The demonstration area, located in the UB Center for Assistive Technology (CAT) in Kimball Tower on the South (Main Street) Campus, allows people to see, learn about and test assistive devices before purchasing them. The devices are not sold at the center, but information is available on where they may be obtained, says Thomas E. Burford, Ph.D., project coordinator for the Western New York Regional TRAID (Technology Related Assistance for Persons with Disabilities) Center, which brought the demonstration area to CAT.
The Western New York TRAID center, located in CAT, is one of six across the state established to raise awareness of devices and services that assist persons with disabilities.
The TRAID center introduces both people with disabilities and health-care professionals to the assistive devices. "Part of our job is to acquaint service providers and consumers with what technology is available," Burford says.
The center's operational telephone lines allow people to place calls to try out adapted devices such as the TTY, which enables hearing-impaired individuals to communicate over the telephone via a keyboard. Other devices include special headsets to amplify voices for the speech-impaired or in-coming sounds for the hearing impaired, large-button phones for the visually impaired, and artificial larynxes to allow persons who have undergone laryngectomies to speak.
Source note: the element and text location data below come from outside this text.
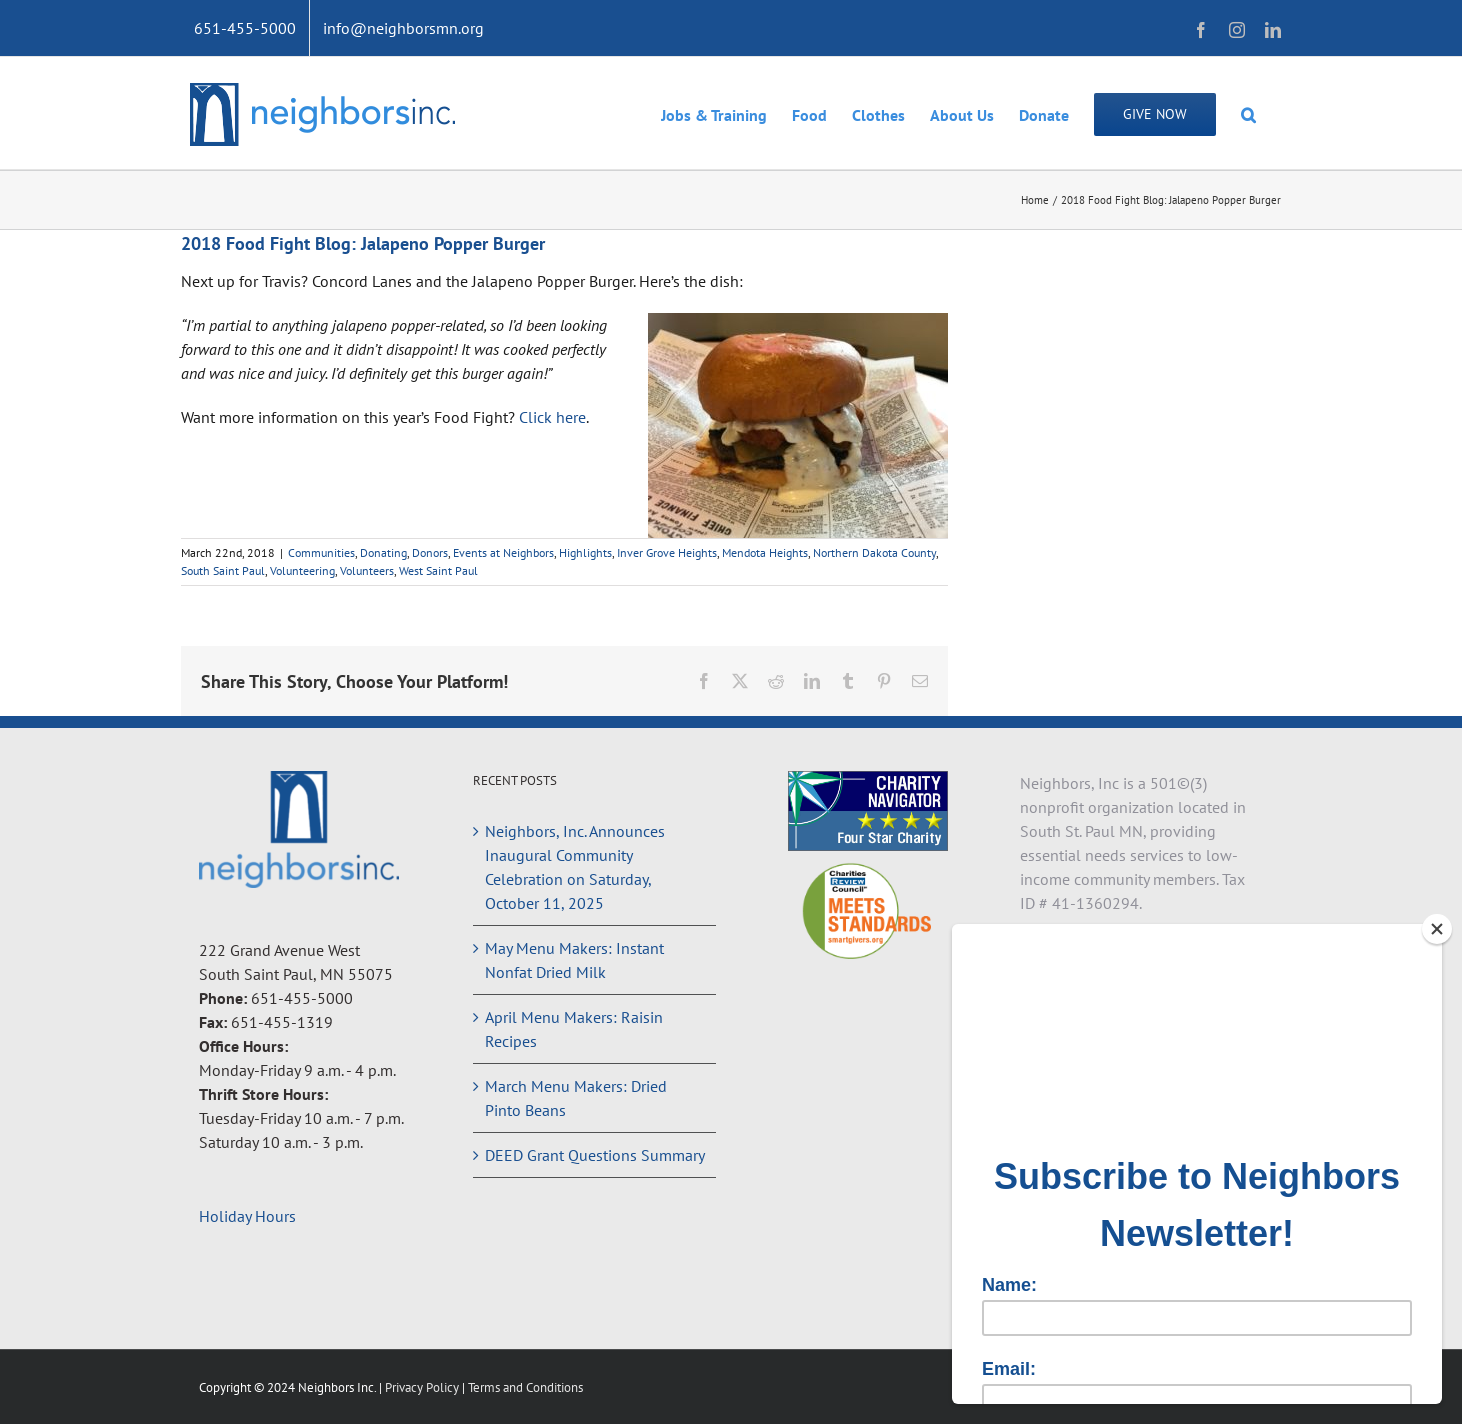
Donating (383, 552)
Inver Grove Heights (667, 552)
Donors (430, 552)
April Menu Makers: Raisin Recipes (574, 1029)
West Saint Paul (438, 570)
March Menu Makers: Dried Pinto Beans (576, 1098)
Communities (321, 552)
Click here (552, 417)
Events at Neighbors (503, 552)
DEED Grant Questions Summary (595, 1155)
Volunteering (302, 570)
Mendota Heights (765, 552)
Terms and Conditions (525, 1387)
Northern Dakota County (874, 552)
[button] (1248, 113)
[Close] (1437, 929)
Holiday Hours (247, 1216)
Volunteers (367, 570)
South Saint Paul (223, 570)
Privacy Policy (423, 1387)
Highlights (585, 552)
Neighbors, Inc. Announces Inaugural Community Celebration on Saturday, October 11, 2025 (575, 867)
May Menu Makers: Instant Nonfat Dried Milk (574, 960)
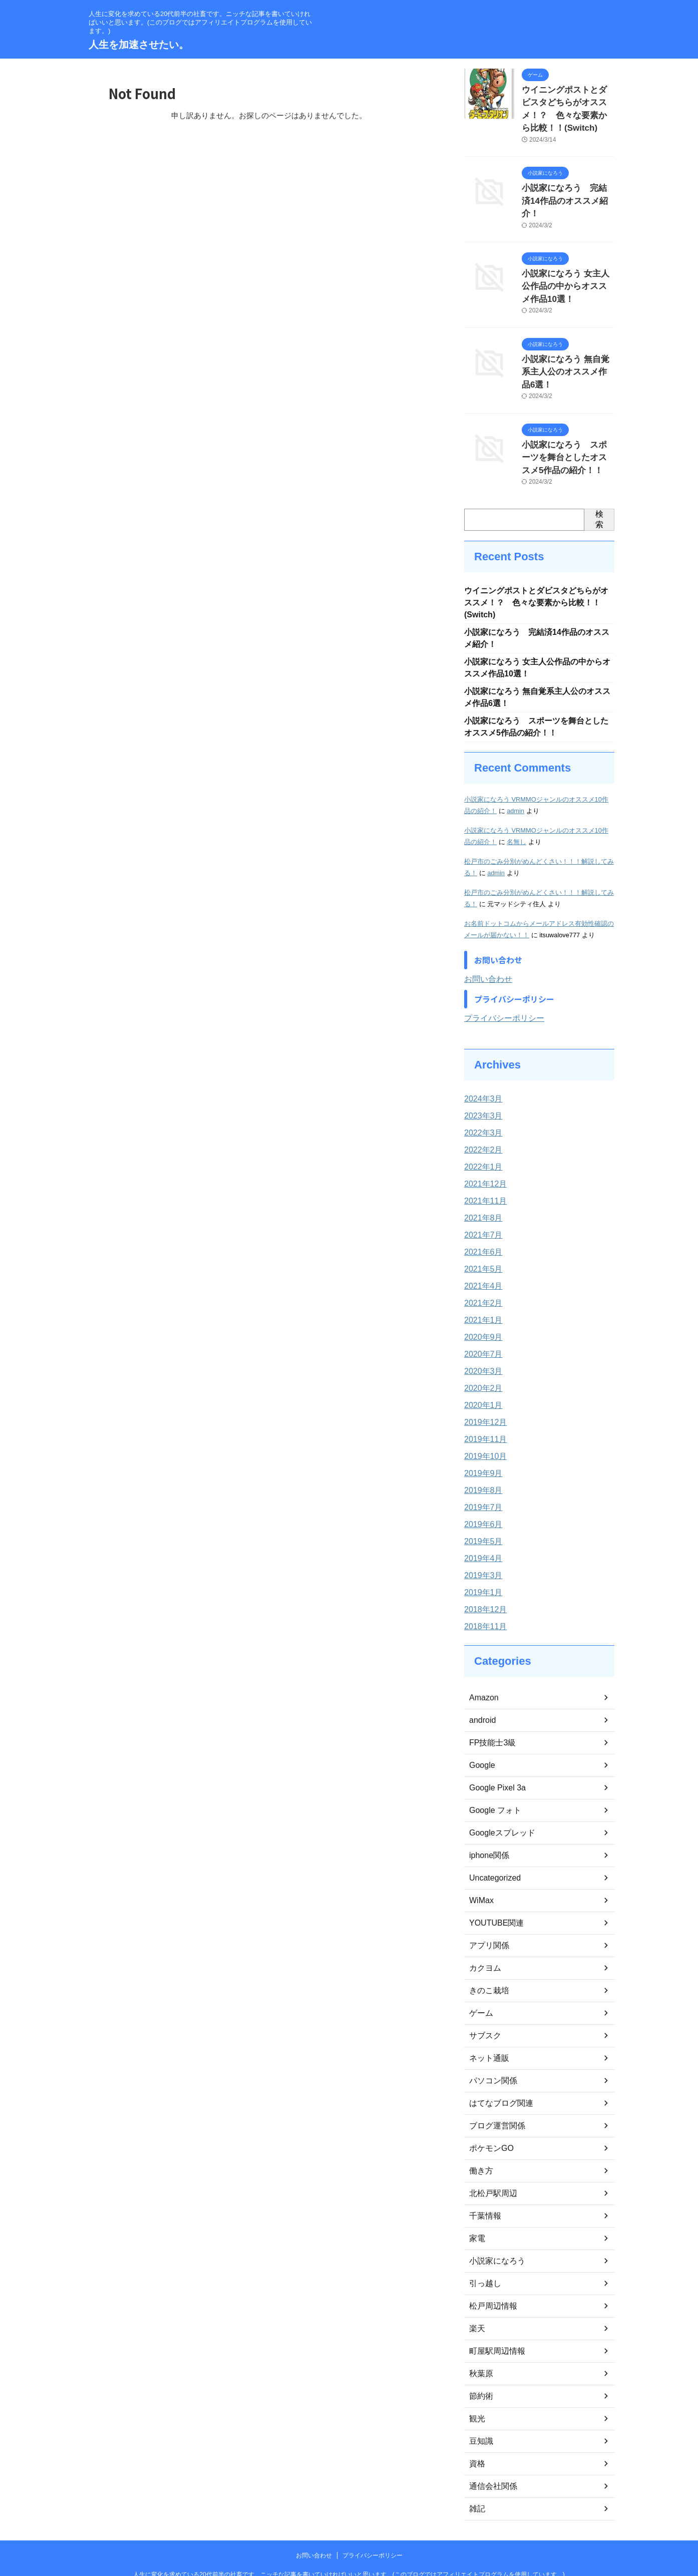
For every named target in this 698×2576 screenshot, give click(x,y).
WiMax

Approximately 50 people with special needs and hundreds of health-care professionals and service providers have visited the center since it began demonstrations a year ago.
The demonstration area, formally inaugurated at a ceremony earlier this month, is one of the latest efforts by the state TRAID Project, the New York State Office of Advocate for Persons with Disabilities and NYNEX to expand services available at the TRAID regional technology centers across the state.
The TRAID Project is partially funded by the National Institute on Disability and Rehabilitation Research.